In Remind Me Again What Happened, Claire, a globetrotting journalist in her thirties, contracts a virus that wipes out wide swaths of her memory. Who are we to ourselves, and what remains of a self, without our memories? In Claire’s case, the infection also compromises her motor coordination and leaves her with near-daily seizures, making her suddenly dependent on her husband. Recuperating back in Vermont, where her husband works as a reporter for a local newspaper, Claire tries, with the help of their longtime mutual friend, Rachel, to piece together who she used to be ... If there’s a fault in the book, it’s that because of the confessional narration, there is much explanation in place of action or subplot ... That said, the book is carried by excellent psychological insights, such as this depiction of the dynamics of unrequited love.
In an intricate dance between three characters, Luloff explores memory and its importance in forming identity. Claire, Charlie, and Rachel have been indispensable to each other for years. But the relationship is knocked askew when Claire, a journalist on assignment in India, contracts Japanese B encephalitis, experiencing high fevers, seizures, central-nervous-system damage, and a 'smudge' where her memories, from late teens to the present, are supposed to be ... From Luloff, this is a thought-provoking exploration of love, relationships, and the role of the past in defining the present.
While on assignment in the remote area of Tamil Nadu, Claire gets bitten by a mosquito causing her to suffer from high fevers, seizures, and damage to her central nervous system.
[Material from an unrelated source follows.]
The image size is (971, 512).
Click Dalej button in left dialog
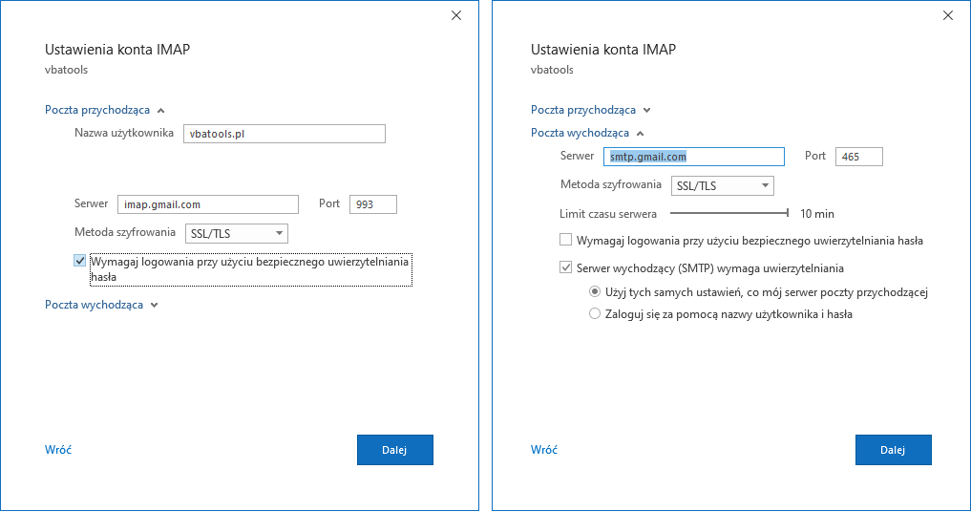point(395,450)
Diagnosed as having Japanese encephalitis and lucky to be alive Claire is transported to a Florida hospital ... Charlie rushes to her side and though very ill, she retains no memory of her recent past—her childhood and the time before Vermont are attainable, but with her and Charlie's lives together, she is blocked. The doctors report this is not unusual, but Claire must be kept quiet and on medication with the hope she will regain her lost months and years ... Rachel leaves her editing position to help Claire recover in Vermont. Tension abounds as well as mistrust and resentment as the three try to find some sort of semblance of normalcy to their lives ... The ever-changing twists and turns with the juxtaposition of three lives seeped in history, secrets, and frustrations blend together to create a story of how easily life can change. Emotion runs rampant, yet the enjoyment of this novel is slowed down by a lot of in-depth backstory offering inconsequential information.
Married couple Claire and Charlie and their dearest friend, Rachel, have a long, complicated history and a friendship so close it's more like family ... A traveling journalist working on a story in India, she has been away from Vermont and from Charlie for some time, literally and emotionally, when she's bitten by a mosquito and contracts Japanese encephalitis, leading to seizures and brain damage: 'There is a smudge where [her] memories are supposed to be.' She is unstable, unwell, unable to remember her life from her late teens through her most recent writing assignments, knowing only that she awoke alone in a hospital in Florida. Occasionally a floating memory comes forth—of a moment in the shared kitchen of their youth or, more recently, of a mysterious photographer named Michael—but mostly Claire is at a loss ... A novel of sonorous character study, showing both the limits and allure of truly knowing another person—and oneself.
Luloff’s pensive debut novel uses amnesia as a metaphor for the kind of daily forgetting that makes any long relationship possible. Journalist Claire Scott, who has been working in India, wakes up one day to discover that she is in a hospital in Florida. She can’t remember how she got there, or much else about her life from her teens to her present age of 34, and regular seizures leave her debilitated ... The book loses some momentum as the pieces of the puzzle fall into place; the triangle formed by the three protagonists—essentially the only people in the novel—is perhaps too predictable; and the conclusion is far-fetched. Using thriller conventions to meditate on memory, the novel nonetheless raises pointed questions about just how reliable any narrative of one’s life can be.